The International Atomic Energy Agency’s (IAEA) safeguards technical objective is the timely detection of a diversion of a significant quantity of nuclear material from peaceful activities to the manufacture of nuclear weapons or of other nuclear explosive devices or for purposes unknown, and deterrence of such diversion by the risk of early detection. An important IAEA task towards meeting this objective is the ability to accurately and reliably measure spent nuclear fuel (SNF) to verify reactor operating parameters and verify that the fuel has not been removed from reactors or SNF storage facilities. This dissertation analyzes a method to improve the state-of-the-art of nuclear material safeguards measurements using two combined measurement techniques: passive neutron albedo reactivity (PNAR) and passive spectral photon measurements. PNAR was used for measurements of SNF in Japan as well as fresh fuel pins at Los Alamos National Laboratory (LANL). The measured PNAR signal was shown to trend well with neutron multiplication and fissile content of the SNF. The PNAR measurements showed a 73% change in signal for a fuel burnup range of 7.1 to 19.2 GWd/MTHM of spent mixed-oxide (MOX) fuel and a 40% change in signal over a range of initial ^235U enrichment from 0.2% to 3.2% in UO2 fuel.
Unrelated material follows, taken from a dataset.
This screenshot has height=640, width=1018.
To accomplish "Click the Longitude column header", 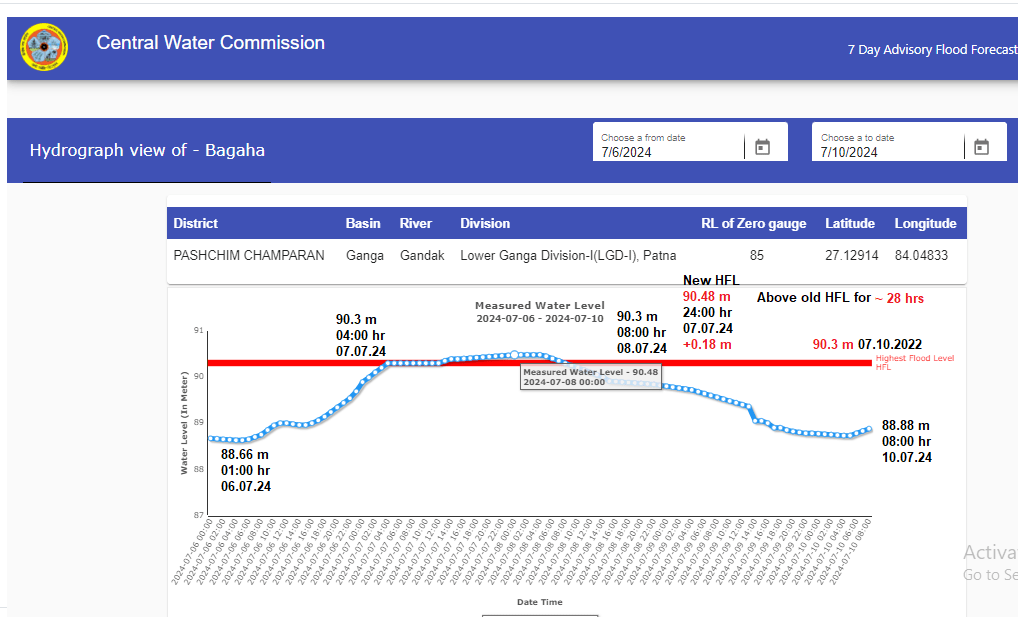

Photon measurements were performed on a wide range of SNF pins to determine which photon signatures are visible in different sets of fuels. These signatures were then investigated and tested using a sensitivity analysis to determine the spent fuel parameters to which each signal is most sensitive. These photon signatures can be used to determine SNF parameters that can support PNAR determination of SNF fissile content. Based on the results from these measurements, we have concluded that spectral photon measurements can determine operating parameters to improve the implementation of PNAR. We also concluded that PNAR can accurately measure multiplication and fissile content in SNF with standard deviations of 1% and 4%, respectively. The PNAR and photon measurements can be used together as a powerful tool to support the IAEA safeguards technical objective.